Wolfgang Franz (born 4 October 1905 in Magdeburg, Germany; died 26 April 1996[1]) was a German mathematician[2][3] who specialised in topology particularly in 3-manifolds, which he generalized to higher dimensions.

During World War II Franz led a group of five mathematicians, recruited by Wilhelm Fenner, and which included Ernst Witt, Georg Aumann, Alexander Aigner, Oswald Teichmüller and Johann Friedrich Schultze, to form the backbone of the new mathematical research department in the field of cryptology, in the late 1930s.

He was promoted in 1930 to Dr Phil on David Hilbert's Irreduzibilitätssatz problem, with a doctoral thesis titled: Investigations on Hilbert's irreducibility (German:Untersuchungen zum Hilbertschen Irreduzibilitätssatz)[9] in Halle, his doctoral advisor was Helmut Hasse (after he had started a dissertation with a different topic under Ernst Steinitz, but he died).

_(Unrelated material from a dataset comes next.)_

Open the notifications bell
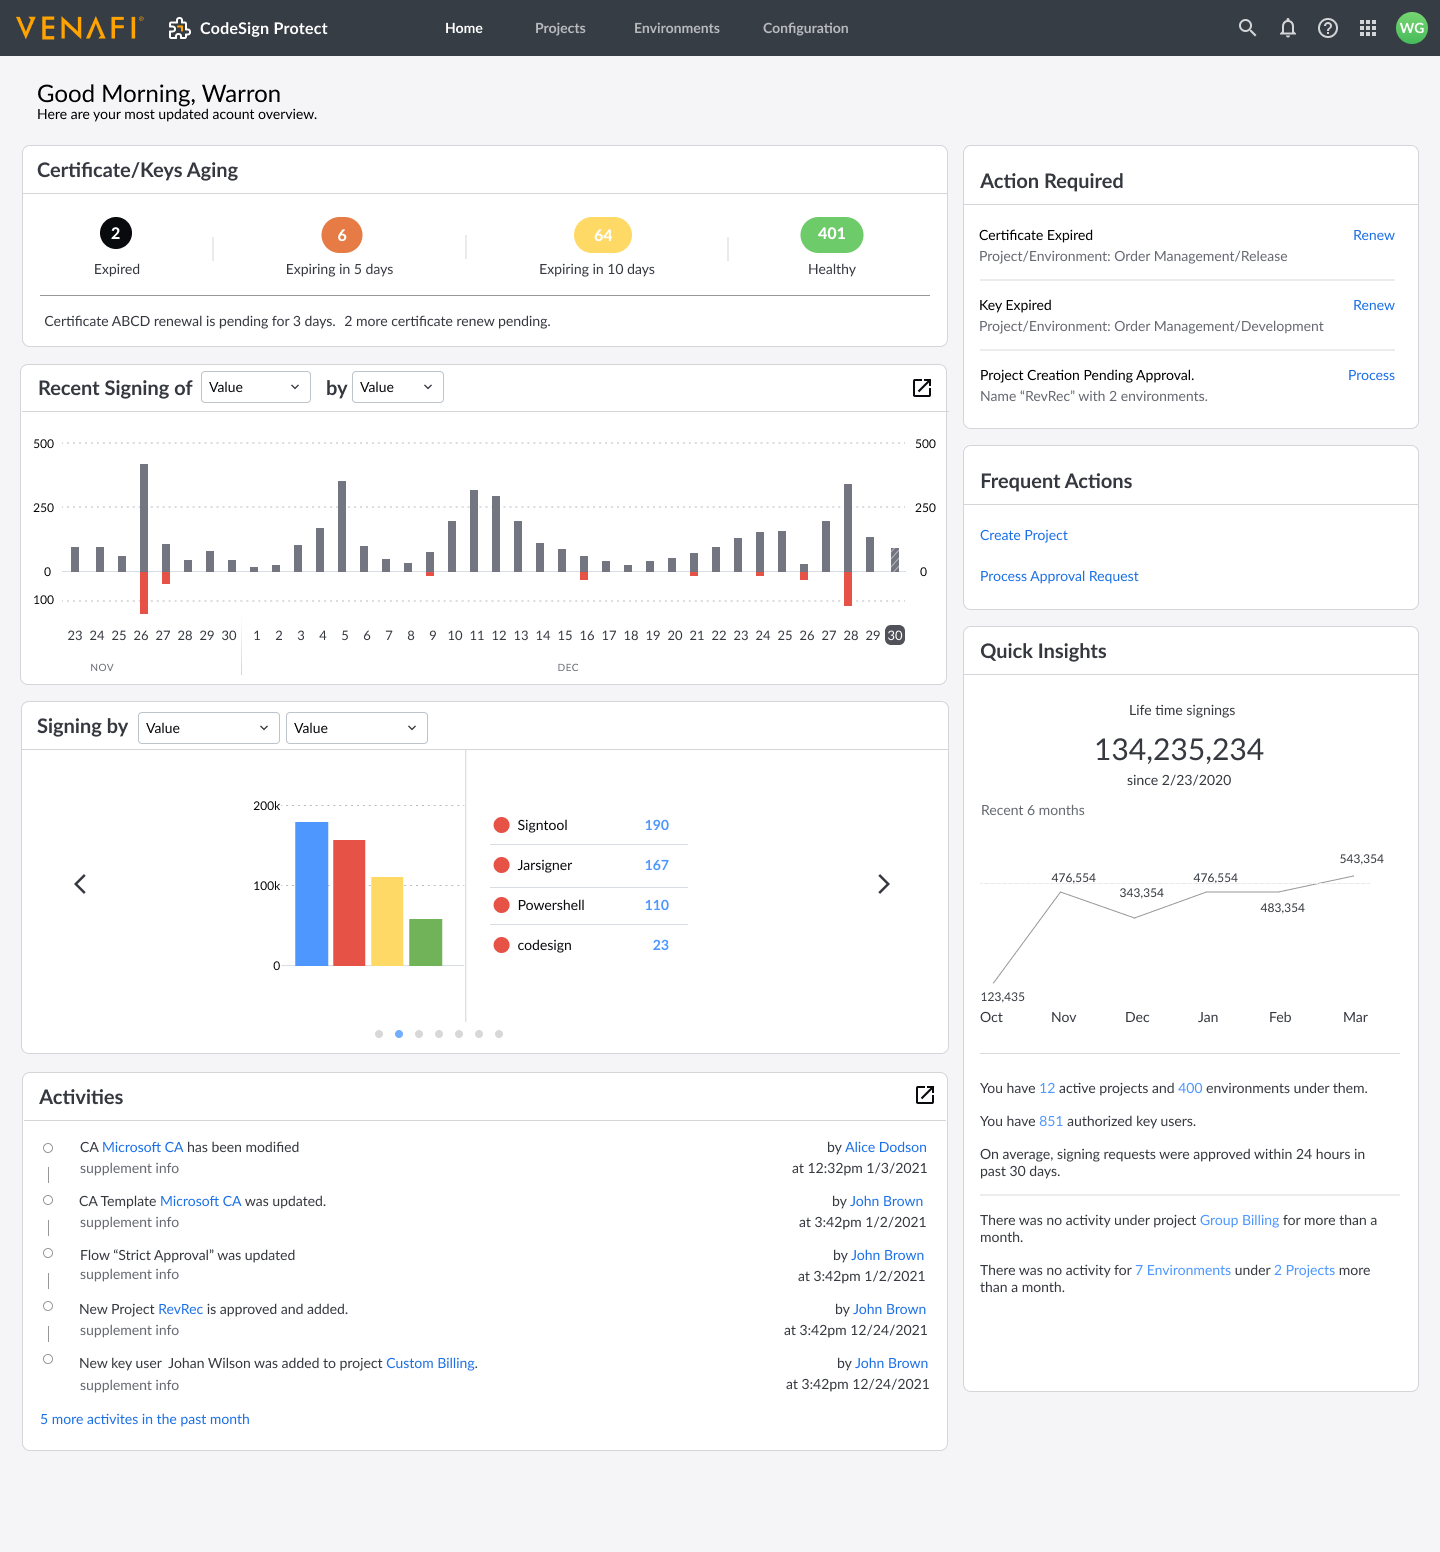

The faculty's application states: In the Second World War, he worked in the OKW/Chi, the cipher bureau of the High Command of the Wehrmacht.

Franz first successfully solved Mexican and Greek codes and then the M-138-A Strip Cipher of the US Department of Foreign Affairs (named by the Germans as Am-10).

During this time, he supervised about twenty PhD theses and numerous habilitations, including those of Wolfgang Haken.